BEGIN Raw data

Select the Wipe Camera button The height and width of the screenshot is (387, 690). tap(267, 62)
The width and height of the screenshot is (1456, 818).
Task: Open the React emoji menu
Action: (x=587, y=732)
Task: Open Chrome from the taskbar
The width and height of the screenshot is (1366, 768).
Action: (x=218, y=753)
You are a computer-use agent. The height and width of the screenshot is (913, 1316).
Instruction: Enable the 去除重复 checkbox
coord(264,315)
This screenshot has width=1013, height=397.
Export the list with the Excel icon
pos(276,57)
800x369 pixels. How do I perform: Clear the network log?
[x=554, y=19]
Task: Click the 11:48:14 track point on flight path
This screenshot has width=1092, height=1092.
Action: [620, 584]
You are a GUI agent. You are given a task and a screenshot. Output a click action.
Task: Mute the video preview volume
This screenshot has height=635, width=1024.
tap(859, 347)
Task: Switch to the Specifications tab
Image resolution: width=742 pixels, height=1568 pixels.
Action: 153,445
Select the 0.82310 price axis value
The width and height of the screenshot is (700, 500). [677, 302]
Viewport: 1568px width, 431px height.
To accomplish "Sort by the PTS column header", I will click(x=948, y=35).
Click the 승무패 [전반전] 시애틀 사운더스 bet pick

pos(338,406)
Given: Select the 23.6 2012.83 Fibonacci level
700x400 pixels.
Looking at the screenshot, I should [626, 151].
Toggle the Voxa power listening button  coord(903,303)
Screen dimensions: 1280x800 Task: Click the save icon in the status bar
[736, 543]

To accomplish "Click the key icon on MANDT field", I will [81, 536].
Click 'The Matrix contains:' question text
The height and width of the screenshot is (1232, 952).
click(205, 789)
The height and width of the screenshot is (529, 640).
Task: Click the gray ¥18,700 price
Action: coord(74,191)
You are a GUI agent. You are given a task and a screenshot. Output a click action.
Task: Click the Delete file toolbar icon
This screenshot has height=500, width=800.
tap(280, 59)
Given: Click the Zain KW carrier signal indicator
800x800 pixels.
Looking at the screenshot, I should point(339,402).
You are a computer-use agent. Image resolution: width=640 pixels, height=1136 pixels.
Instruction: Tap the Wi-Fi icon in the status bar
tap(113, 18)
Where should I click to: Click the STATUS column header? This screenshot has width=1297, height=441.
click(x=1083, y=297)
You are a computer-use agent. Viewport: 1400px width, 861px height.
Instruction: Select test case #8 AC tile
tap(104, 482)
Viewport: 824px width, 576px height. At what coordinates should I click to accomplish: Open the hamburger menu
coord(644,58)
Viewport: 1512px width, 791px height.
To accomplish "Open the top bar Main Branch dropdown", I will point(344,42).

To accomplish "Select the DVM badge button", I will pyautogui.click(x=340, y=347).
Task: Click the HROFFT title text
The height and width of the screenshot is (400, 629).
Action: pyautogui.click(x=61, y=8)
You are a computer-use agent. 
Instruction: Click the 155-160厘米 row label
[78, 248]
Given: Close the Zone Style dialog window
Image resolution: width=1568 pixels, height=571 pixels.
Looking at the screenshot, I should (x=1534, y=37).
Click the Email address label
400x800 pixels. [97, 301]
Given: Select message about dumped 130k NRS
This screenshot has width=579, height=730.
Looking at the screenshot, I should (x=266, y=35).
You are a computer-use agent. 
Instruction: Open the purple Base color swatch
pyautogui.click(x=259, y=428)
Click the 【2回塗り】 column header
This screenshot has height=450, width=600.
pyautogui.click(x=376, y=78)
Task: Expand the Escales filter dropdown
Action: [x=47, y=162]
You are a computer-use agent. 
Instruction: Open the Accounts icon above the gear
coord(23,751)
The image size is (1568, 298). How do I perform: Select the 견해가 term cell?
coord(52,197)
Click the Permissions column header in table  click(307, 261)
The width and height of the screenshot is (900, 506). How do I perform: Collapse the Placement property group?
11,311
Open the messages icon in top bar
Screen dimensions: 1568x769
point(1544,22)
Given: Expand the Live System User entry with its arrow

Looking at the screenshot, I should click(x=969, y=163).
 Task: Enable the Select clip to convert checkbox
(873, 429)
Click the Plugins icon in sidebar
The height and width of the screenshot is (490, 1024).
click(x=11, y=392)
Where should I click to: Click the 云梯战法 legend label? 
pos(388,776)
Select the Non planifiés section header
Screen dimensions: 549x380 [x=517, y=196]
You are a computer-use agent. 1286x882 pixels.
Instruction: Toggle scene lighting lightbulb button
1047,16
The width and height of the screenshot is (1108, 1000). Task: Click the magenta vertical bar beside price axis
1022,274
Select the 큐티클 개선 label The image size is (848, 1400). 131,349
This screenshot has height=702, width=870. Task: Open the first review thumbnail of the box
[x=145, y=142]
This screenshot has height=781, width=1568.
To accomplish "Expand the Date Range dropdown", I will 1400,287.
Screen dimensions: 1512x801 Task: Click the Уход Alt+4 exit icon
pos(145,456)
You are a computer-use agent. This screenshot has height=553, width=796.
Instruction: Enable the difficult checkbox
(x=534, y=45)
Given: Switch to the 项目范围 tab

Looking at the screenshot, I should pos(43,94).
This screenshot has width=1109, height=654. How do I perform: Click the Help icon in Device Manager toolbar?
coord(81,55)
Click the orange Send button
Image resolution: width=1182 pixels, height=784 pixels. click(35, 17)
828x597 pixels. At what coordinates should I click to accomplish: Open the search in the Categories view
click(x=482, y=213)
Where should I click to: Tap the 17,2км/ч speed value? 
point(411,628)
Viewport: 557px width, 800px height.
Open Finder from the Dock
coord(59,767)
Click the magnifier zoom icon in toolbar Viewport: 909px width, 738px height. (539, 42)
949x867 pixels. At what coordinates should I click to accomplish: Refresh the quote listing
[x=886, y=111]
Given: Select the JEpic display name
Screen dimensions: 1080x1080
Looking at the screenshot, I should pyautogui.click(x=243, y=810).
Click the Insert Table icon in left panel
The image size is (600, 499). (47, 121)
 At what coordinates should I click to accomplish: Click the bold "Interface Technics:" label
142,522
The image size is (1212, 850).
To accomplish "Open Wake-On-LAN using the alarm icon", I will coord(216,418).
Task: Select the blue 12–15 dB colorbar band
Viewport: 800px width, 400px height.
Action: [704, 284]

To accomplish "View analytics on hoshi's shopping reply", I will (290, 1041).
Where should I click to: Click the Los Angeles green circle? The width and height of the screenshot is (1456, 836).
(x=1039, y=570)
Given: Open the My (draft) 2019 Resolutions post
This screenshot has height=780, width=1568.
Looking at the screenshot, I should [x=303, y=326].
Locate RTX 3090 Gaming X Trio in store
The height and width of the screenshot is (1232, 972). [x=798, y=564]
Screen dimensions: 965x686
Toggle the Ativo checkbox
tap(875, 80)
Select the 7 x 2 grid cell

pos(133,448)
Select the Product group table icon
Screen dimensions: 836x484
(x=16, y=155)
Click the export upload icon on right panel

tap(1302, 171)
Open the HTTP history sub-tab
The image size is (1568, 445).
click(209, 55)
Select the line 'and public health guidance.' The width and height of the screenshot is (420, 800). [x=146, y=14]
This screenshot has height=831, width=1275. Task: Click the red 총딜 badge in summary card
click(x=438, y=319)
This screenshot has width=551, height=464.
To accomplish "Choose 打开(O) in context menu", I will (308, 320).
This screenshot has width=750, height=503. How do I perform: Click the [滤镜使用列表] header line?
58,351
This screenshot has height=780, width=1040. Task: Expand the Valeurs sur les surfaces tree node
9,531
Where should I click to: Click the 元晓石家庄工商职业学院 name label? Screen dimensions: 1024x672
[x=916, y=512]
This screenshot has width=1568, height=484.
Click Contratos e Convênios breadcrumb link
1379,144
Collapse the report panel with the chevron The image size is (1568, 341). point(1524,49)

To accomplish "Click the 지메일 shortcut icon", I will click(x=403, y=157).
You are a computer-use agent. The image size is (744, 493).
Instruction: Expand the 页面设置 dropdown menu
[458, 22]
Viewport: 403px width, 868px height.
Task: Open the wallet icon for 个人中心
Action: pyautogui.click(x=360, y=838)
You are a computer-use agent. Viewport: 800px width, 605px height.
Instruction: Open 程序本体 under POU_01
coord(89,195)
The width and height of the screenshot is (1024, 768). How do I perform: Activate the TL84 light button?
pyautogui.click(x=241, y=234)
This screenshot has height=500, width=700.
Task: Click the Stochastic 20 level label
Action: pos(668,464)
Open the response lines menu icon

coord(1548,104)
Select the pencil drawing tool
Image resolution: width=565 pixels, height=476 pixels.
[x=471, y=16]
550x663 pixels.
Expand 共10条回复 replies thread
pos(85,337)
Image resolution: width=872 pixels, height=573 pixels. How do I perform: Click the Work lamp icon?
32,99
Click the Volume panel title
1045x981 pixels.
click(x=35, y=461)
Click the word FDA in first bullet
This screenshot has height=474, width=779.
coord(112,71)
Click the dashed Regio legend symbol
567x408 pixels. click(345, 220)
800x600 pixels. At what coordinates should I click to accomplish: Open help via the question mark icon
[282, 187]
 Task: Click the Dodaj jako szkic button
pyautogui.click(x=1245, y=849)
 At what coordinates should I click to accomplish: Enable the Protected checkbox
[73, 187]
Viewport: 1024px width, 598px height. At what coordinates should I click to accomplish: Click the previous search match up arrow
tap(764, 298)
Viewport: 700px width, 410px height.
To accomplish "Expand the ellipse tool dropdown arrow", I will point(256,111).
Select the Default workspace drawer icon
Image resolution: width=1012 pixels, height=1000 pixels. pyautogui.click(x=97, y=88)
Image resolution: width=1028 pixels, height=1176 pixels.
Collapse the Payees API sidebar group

END Raw data

Produce only the lines from the line containing "Click the Insert Table icon in left panel" through the line containing "Screen dimensions: 965x686", inclusive of both, exactly as they stand in the entries above.

● **Solution**:
Click the Insert Table icon in left panel
The image size is (600, 499). (47, 121)
 At what coordinates should I click to accomplish: Click the bold "Interface Technics:" label
142,522
The image size is (1212, 850).
To accomplish "Open Wake-On-LAN using the alarm icon", I will coord(216,418).
Task: Select the blue 12–15 dB colorbar band
Viewport: 800px width, 400px height.
Action: [704, 284]

To accomplish "View analytics on hoshi's shopping reply", I will (290, 1041).
Where should I click to: Click the Los Angeles green circle? The width and height of the screenshot is (1456, 836).
(x=1039, y=570)
Given: Open the My (draft) 2019 Resolutions post
This screenshot has height=780, width=1568.
Looking at the screenshot, I should [x=303, y=326].
Locate RTX 3090 Gaming X Trio in store
The height and width of the screenshot is (1232, 972). [x=798, y=564]
Screen dimensions: 965x686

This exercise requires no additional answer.